Jung Chang (simplified Chinese: 张戎; traditional Chinese: 張戎; pinyin: Zhāng Róng; Wade–Giles: Chang Jung, Mandarin pronunciation: [tʂɑ́ŋ ɻʊ̌ŋ], born March 25, 1952) is a Chinese-born British writer now living in London, best known for her family autobiography Wild Swans, selling over 10 million copies worldwide but banned in the People's Republic of China.

Her 832-page biography of Mao Zedong, Mao: The Unknown Story, written with her husband, the British historian Jon Halliday, was published in June 2005.

Life in China

Chang was born March 25, 1952 in Yibin, Sichuan Province, China. Her parents were both Communist Party of China officials, and her father was greatly interested in literature. As a child she quickly developed a love of reading and writing, which included composing poetry.

As Party cadres, life was relatively good for her family at first; her parents worked hard, and her father became successful as a propagandist at a regional level. His formal ranking was as a "level 10 official", meaning that he was one of 20,000 or so most important cadres, or ganbu, in the country. The Communist Party provided her family with a dwelling in a guarded, walled compound, a maid and chauffeur, as well as a wet-nurse and nanny for Chang and her four siblings. This level of privilege in China's relatively impoverished 1950s was extraordinary.

Chang writes that she was originally named Er-hong (二鴻 "Second Swan"), which sounds like the Chinese word for "faded red". As communists were "deep red", she asked her father to rename her when she was 12 years old, specifying she wanted "a name with a military ring to it." He suggested "Jung", which means "martial affairs."

Cultural Revolution

Like many of her peers, Chang chose to become a Red Guard at the age of 14, during the early years of the Cultural Revolution. In Wild Swans she said she was "keen to do so", "thrilled by my red armband".[3] In her memoirs, Chang states that she refused to participate in the attacks on her teachers and other Chinese, and she left after a short period as she found the Red Guards too violent.
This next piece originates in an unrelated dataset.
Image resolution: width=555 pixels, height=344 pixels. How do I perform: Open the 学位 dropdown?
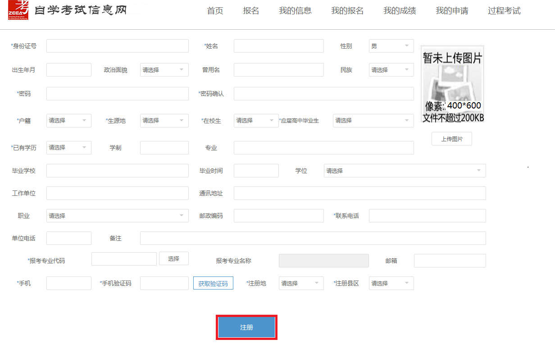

The failures of the Great Leap Forward had led her parents to oppose Mao Zedong's policies. They were targeted during the Cultural Revolution, as most high-ranking officials were. When Chang's father criticized Mao by name, Chang writes in Wild Swans that this exposed them to retaliation from Mao's supporters. Her parents were publicly humiliated — ink was poured over their heads, they were forced to wear placards denouncing them around their necks, kneel in gravel and to stand outside in the rain — followed by imprisonment, her father's treatment leading to lasting physical and mental illness. Their careers were destroyed, and her family was forced to leave their home.

Before her parents' denunciation and imprisonment, Chang had unquestioningly supported Mao and criticized herself for any momentary doubts.[4] But by the time of his death, her respect for Mao, she writes, had been destroyed. Chang wrote that when she heard he had died, she had to bury her head in the shoulder of another student to pretend she was grieving. She explained her change on the stance of Mao with the following comments:

The Chinese seemed to be mourning Mao in a heartfelt fashion. But I wondered how many of their tears were genuine. People had practiced acting to such a degree that they confused it with their true feelings. Weeping for Mao was perhaps just another programmed act in their programmed lives.[5]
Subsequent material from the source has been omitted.